The latest story is that Misty’s cousin Joe Overstreet came to the home that night looking to steal a machine gun that wasn’t there, and when he couldn’t find it he got mad and took Haleigh instead. He and Misty’s brother Tommy drove to the St. John’s River and threw Haleigh in the water.

The story makes no sense. Why would Overstreet take Haleigh just because he couldn’t find a gun? Why would he kill her? Why would Misty and Tommy wait so long to come forward with this information? Why didn’t the police find anything when they searched the river for Haleigh’s remains?

Ronald has agreed to testify in any future criminal proceedings about Haleigh’s disappearance. However, of the lot of them, Ronald is the one person whom I think might actually not know anything. He definitely wasn’t there the night Haleigh disappeared, and as dysfunctional as he is, it does look like he loves his children.

5 thoughts on “The Haleigh Cummings clusterbomb continues

  1. Princess Shantae August 21, 2010 / 1:05 am

    A magpie? Never knew they sang like a canary. lol
    The gun story is just dumb. If somebody wants a machine gun, that’s all they want and they don’t waste their time kidnapping some kid in place of the gun.
    Somebody will only start talking for reduced time if they can throw somebody else under the bus. And what if more than one decides to try and cut a deal? How will anybody know who’s story is true

    • Meaghan August 21, 2010 / 1:10 am

      Quite so. That’s the perennial problem with trying to convict suspected criminals on the basis of deals with other criminals. Even reasonably honest, decent types would be sorely tempted to lie if they were facing decades behind bars.

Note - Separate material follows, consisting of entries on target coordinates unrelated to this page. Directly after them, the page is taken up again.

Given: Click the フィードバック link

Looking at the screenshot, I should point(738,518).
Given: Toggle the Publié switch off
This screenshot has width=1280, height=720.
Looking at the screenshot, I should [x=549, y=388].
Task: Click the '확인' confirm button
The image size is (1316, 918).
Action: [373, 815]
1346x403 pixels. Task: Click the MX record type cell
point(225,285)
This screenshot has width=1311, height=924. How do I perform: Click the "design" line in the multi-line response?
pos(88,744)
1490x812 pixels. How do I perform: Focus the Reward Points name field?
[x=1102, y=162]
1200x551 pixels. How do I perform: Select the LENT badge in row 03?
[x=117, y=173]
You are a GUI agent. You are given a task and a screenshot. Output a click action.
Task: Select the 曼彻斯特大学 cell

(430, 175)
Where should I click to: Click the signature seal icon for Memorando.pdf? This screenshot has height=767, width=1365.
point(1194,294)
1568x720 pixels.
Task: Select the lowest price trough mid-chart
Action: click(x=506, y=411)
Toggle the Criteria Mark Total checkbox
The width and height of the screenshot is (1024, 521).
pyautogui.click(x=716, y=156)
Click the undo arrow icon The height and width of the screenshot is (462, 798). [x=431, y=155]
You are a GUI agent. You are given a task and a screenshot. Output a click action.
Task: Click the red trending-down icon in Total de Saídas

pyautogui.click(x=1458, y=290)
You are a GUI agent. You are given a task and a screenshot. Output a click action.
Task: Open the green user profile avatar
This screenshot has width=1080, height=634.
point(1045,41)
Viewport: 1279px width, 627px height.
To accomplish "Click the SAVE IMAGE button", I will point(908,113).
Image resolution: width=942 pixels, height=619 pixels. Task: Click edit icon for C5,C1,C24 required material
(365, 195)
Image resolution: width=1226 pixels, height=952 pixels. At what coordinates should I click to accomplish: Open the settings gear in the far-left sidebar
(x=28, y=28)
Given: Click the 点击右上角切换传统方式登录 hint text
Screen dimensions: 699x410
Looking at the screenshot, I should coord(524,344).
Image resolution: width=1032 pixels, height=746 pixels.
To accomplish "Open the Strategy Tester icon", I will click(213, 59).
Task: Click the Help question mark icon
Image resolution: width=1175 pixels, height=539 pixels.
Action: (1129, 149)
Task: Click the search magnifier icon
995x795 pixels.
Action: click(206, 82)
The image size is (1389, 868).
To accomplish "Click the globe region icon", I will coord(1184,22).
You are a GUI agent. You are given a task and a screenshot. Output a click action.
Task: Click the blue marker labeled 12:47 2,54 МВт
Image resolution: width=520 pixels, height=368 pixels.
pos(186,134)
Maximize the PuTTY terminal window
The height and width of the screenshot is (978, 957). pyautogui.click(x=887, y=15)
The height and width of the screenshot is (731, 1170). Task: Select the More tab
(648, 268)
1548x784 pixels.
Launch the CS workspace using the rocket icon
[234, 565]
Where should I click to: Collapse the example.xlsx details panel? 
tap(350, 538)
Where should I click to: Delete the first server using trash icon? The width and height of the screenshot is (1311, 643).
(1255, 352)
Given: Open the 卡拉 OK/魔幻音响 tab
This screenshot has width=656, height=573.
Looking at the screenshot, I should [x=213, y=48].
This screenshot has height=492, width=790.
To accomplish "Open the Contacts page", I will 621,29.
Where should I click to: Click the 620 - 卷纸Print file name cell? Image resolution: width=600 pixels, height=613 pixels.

      • Princess Shantae August 24, 2010 / 10:54 pm

        So how does anybody make any money at all at that job? Am I missing something? Sounds to me he only gets the ten percent as profit, and most bonds aren’t going to be in the millions with big ten percents.

  2. marycarney August 21, 2010 / 4:20 pm

    Isn’t it interesting how often that lie or a variation of it is told, when a family member is responsible for a child’s disappearance. I still say some old-school KGB-type interrogation would fix a lot of what is wrong in that family. And I agree about the poor dad, he may not be much, but he genuinely loves his kids.

  3. forthelost August 21, 2010 / 7:17 pm

    I think the reason Ron would be willing to testify, besides the fact I don’t think he had anything to do with his daughter vanishing, is that he’s one of the few people involved who cares about her.